Mesdames et messieurs je préside le Trèfle, société d'entraide qui regroupe la majorité des officiers de la gendarmerie. Je vais vous rapporter les informations que j'ai recueillies sur le terrain, en Alsace.
Je traiterai d'abord de la question du maintien de l'ordre et les atouts et les faiblesses de la gendarmerie mobile par rapport aux autres forces de sécurité, notamment les compagnies républicaines de sécurité (CRS).
La gendarmerie mobile est la seule force de la Gendarmerie nationale spécialisée dans le maintien de l'ordre. Elle présente trois atouts principaux.
D'abord, les gendarmes mobiles sont jeunes et en excellente condition physique, puisqu'ils sont mutés, au bout de sept ou huit ans, en gendarmerie départementale – à l'exception des gradés. Ensuite, ce sont des militaires, c'est-à-dire qu'ils sont mobiles, rustiques et capables de s'adapter à tout type de missions et d'horaires. Enfin, les gendarmes mobiles sont très bien entraînés. La Gendarmerie nationale dispose à Saint-Astier d'un centre d'entraînement qui leur est principalement destiné. Créé il y a trente ans, c'est un modèle en son genre. Les escadrons s'y rendent tous les deux ans – en théorie –, se remettre à niveau, pour une durée de trois semaines. Ce centre d'entraînement est un outil majeur, qui permet à la gendarmerie mobile de garder la force opérationnelle qu'elle a su montrer ces derniers temps.
Second point, les faiblesses. La principale faiblesse de la gendarmerie mobile est liée, non pas à la force elle-même, mais à un suremploi des gendarmes, qui dure depuis maintenant près de deux ans. Toutes les unités sont actuellement engagées, ce qui entraînera inévitablement une grande fatigue du personnel. Par ailleurs, l'entraînement ne peut plus être assuré, ce qui finira par se répercuter sur les escadrons, dont la qualité opérationnelle risque de diminuer. Il est donc important de garantir du temps à la gendarmerie mobile pour qu'elle puisse continuer à s'entraîner pour assurer, non seulement sa mission de maintien de l'ordre, mais également ses missions de défense.
Au regard de l'emploi actuel de l'ensemble des forces de l'ordre – gendarmerie mobile et CRS –, il est évident que nous manquons d'escadrons. Au titre de la révision générale des politiques publiques (RGPP), le gouvernement de François Fillon a réduit l'ensemble des effectifs des forces de l'ordre, notamment en supprimant quinze escadrons de la gendarmerie mobile. Si un rétablissement des effectifs a été, en partie, effectué, il n'a pas permis la création d'escadrons, de sorte qu'aujourd'hui la Gendarmerie nationale ne dispose pratiquement plus de marges de manoeuvre.

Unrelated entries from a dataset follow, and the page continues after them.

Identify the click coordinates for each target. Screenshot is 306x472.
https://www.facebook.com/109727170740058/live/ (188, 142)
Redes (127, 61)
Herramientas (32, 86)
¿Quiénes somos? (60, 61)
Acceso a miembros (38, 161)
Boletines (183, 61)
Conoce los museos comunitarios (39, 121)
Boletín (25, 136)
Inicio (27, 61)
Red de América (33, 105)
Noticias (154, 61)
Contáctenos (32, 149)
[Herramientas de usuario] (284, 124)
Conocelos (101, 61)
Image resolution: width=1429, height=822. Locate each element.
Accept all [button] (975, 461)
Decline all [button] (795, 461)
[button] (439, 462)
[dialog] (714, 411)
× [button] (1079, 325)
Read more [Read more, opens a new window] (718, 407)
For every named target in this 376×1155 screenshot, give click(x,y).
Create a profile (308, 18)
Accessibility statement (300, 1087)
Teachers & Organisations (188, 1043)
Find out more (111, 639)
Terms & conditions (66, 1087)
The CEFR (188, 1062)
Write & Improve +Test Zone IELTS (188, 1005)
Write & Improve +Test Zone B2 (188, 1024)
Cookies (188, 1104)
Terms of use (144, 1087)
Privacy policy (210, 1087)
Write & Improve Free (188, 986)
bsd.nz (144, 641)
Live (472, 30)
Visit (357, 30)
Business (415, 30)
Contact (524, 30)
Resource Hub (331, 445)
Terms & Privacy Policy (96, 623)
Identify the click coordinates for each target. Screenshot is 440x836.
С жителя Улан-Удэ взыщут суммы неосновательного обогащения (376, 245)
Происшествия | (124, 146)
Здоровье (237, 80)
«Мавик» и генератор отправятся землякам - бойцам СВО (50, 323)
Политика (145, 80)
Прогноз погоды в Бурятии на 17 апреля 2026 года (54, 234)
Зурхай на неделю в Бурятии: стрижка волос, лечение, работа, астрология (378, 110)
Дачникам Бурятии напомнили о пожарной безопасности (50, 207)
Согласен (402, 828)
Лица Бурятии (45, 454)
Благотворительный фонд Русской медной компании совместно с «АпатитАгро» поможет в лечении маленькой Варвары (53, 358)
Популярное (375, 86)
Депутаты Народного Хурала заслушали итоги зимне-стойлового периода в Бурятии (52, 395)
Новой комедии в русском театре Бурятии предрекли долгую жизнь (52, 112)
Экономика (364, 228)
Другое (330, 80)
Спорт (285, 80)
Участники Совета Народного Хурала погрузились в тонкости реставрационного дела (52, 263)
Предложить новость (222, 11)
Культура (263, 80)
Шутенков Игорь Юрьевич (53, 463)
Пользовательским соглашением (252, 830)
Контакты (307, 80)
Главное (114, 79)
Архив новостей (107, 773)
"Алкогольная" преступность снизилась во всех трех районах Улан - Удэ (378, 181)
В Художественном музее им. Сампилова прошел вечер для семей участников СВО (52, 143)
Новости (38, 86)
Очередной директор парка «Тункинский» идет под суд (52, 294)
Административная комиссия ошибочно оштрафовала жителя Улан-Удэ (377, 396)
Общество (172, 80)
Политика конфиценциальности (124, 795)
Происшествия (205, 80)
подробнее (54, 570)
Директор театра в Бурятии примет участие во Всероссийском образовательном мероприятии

Le 8 décembre 2018, par exemple, 106 des 109 escadrons étaient déployés sur le terrain ; c'est du jamais vu.
Il est donc nécessaire de recréer des escadrons de gendarmerie mobile, sachant que, s'ils ne sont pas redéployés pour le maintien de l'ordre, ils seront utilement employés en renfort de la gendarmerie départementale, comme c'est le cas depuis dix ans.
L'autre faiblesse de la gendarmerie mobile, ce sont ses équipements, notamment les véhicules, beaucoup trop anciens. Les véhicules Irisbus ont aujourd'hui douze ans et sont à bout de souffle. Les véhicules de commandement d'escadron ont vingt ans et les blindés, que vous avez pu voir récemment, quarante ans ! Il est urgent de trouver une solution pour rééquiper cette force ; j'attire particulièrement votre attention sur ce point.
Troisième faiblesse : le suremploi de la gendarmerie mobile nuit à la gendarmerie départementale, qui ne peut plus être renforcée. Les associations ici présentes évoqueront mieux que moi la question de la réserve. Je signalerai simplement qu'elle a été, ces dernières années, engagée de manière très forte. Cette année, la masse salariale destinée à son financement – en baisse de 40 % – est nettement insuffisante et ne permettra pas à la réserve de renforcer utilement la gendarmerie départementale, qui, de fait, ne pourra pas consacrer suffisamment de temps à la police de sécurité du quotidien (PSQ).
La dernière faiblesse est à la fois budgétaire et structurelle. Le budget de la Gendarmerie nationale, le programme 152, est insuffisant, notamment en termes de masse salariale ; je tiens cette information de la direction générale. La gendarmerie n'a pas été budgétée à la hauteur des effectifs qu'elle est en droit d'avoir. De sorte que le directeur géneral, non seulement est obligé de ralentir le recrutement, ce qui entraine un déficit d'effectifs dans les unités mobiles, mais ne peut plus faire appel, autant de fois que nécessaire, à la réserve.